Фернандо Магеллан. Книга 2
Шрифт:
За молитвою просыпался день. В загоне светлело, потухал ночник. Спертый воздух вырывался через раскрытую дверь, по полу сквозило, выветривало страх. Днем силы удваивались, хвори отступали. Возникали длинные разговоры, воспоминания. Со стекол слезами стекала влага, переплеты набухали, как человеческое горе.
Пигафетта первым отправился помогать страждущим. Следуя уставу Родосского ордена, ибо организация крестоносцев сотни лет назад преследовала именно такие цели, ломбардиец не гнушался грязной работы,
– Вы сегодня не хотите есть, – упрекнул итальянец кормчего, не притронувшегося к вареву— Не нравится?
– Мутит, – признался Гальего.
– По-моему, вкусно, – Антонио принялся расхваливать суп. – Попробуйте!
– Посиди рядом, – попросил штурман, – тяжело мне.
– Болит? – Пигафетта, дотронулся до его груди.
– Ломит спину.
– Потереть? – предложил Антонио и бережно перевернул старика на живот.
Уткнувшись в подушку, тот слегка застонал.
– Я велю нагреть песок, – пообещал рыцарь, задирая рубашку и оголяя поясницу— Сейчас пройдет. Так лучше? – начал плавно массировать кожу.
Гальего перестал вздыхать, довольно закряхтел, расслабился.
– Хорошо, – сказал он, прикрывая глаза, – словно Христос ходит босиком.
– Надавить сильнее?
– Нет, – испугался кормчий, – в самый раз.

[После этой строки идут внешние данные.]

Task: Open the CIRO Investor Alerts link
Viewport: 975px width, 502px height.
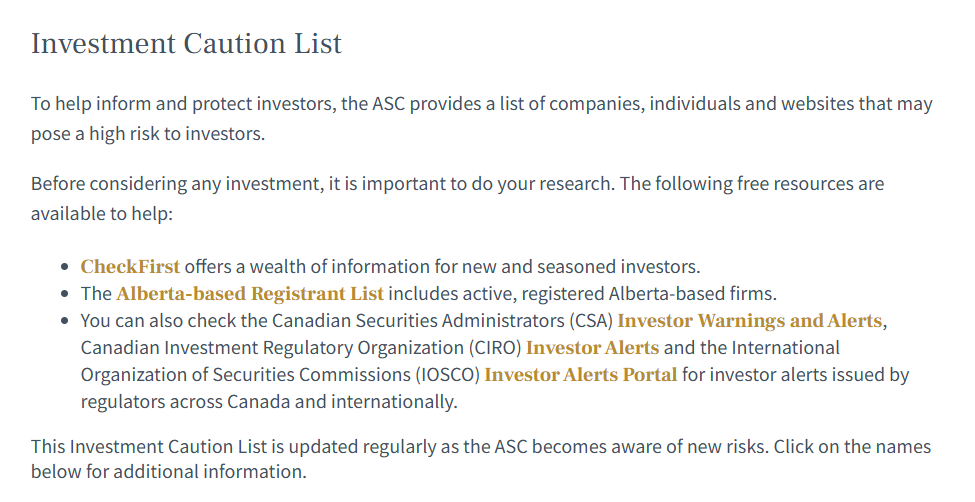Action: (592, 348)
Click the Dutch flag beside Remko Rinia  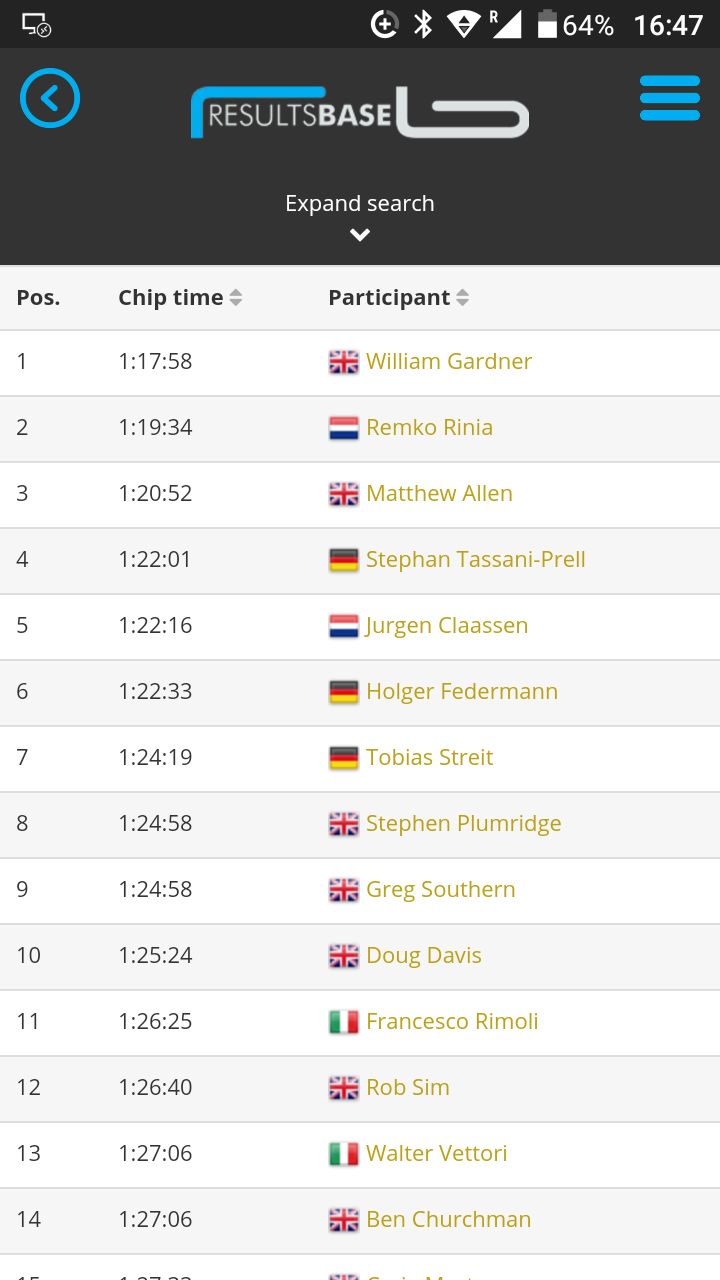coord(343,428)
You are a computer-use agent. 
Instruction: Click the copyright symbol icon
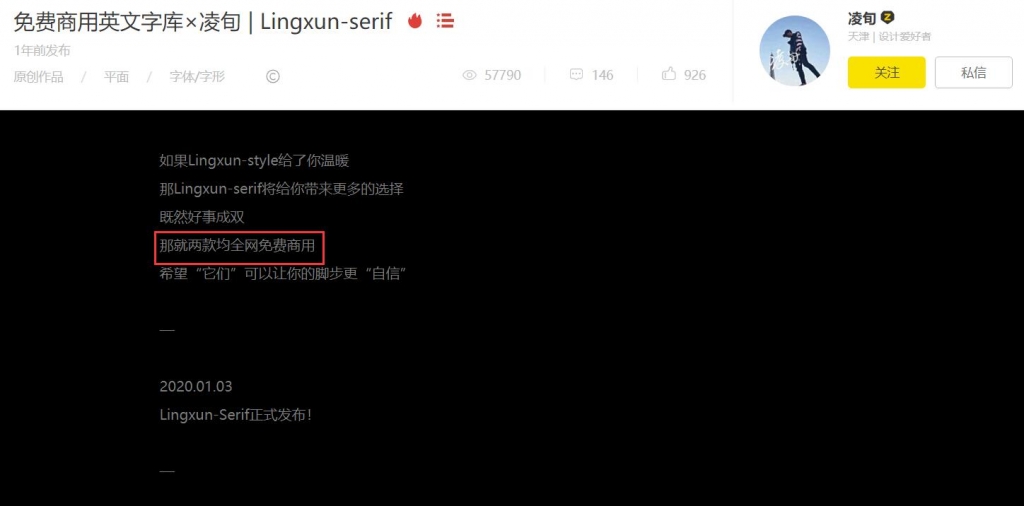(x=273, y=76)
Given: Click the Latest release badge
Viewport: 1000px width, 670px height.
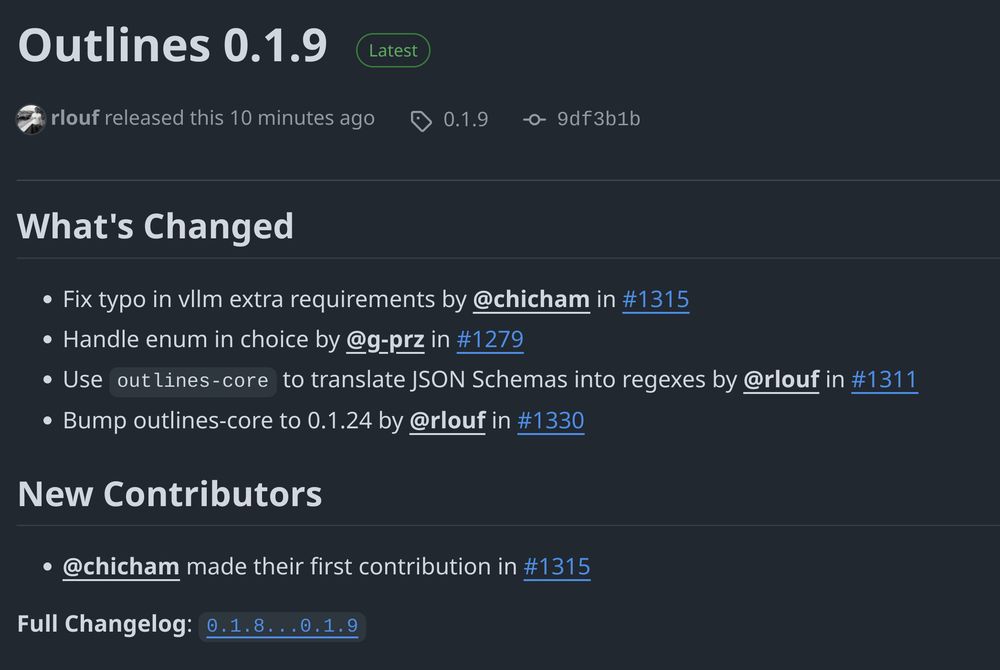Looking at the screenshot, I should pos(393,50).
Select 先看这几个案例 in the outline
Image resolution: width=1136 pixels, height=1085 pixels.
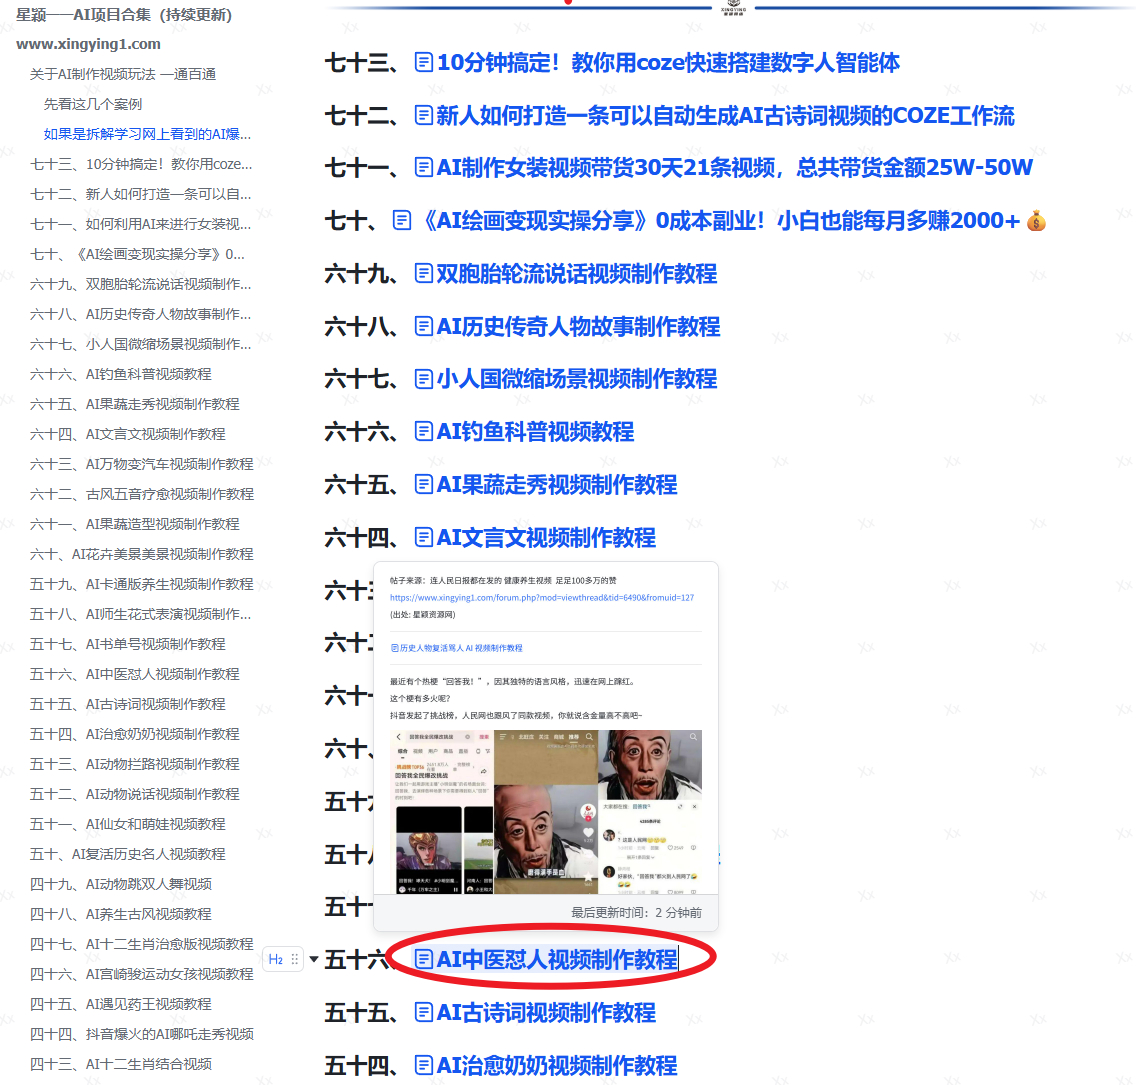tap(93, 104)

– Ваш сын опять отличился, – вспомнил итальянец, – нашел индейцев. Говорят, ему недолго осталось ходить в старших матросах!
– Скорее бы, – улыбнулся отец. – А я обижался, почему не приходит?
– Разведчики два дня плутали по холмам, чуть не замерзли, – добавил Антонио. – Сейчас отдыхают, отогреваются.
– Морозы наступили? – заволновался кормчий.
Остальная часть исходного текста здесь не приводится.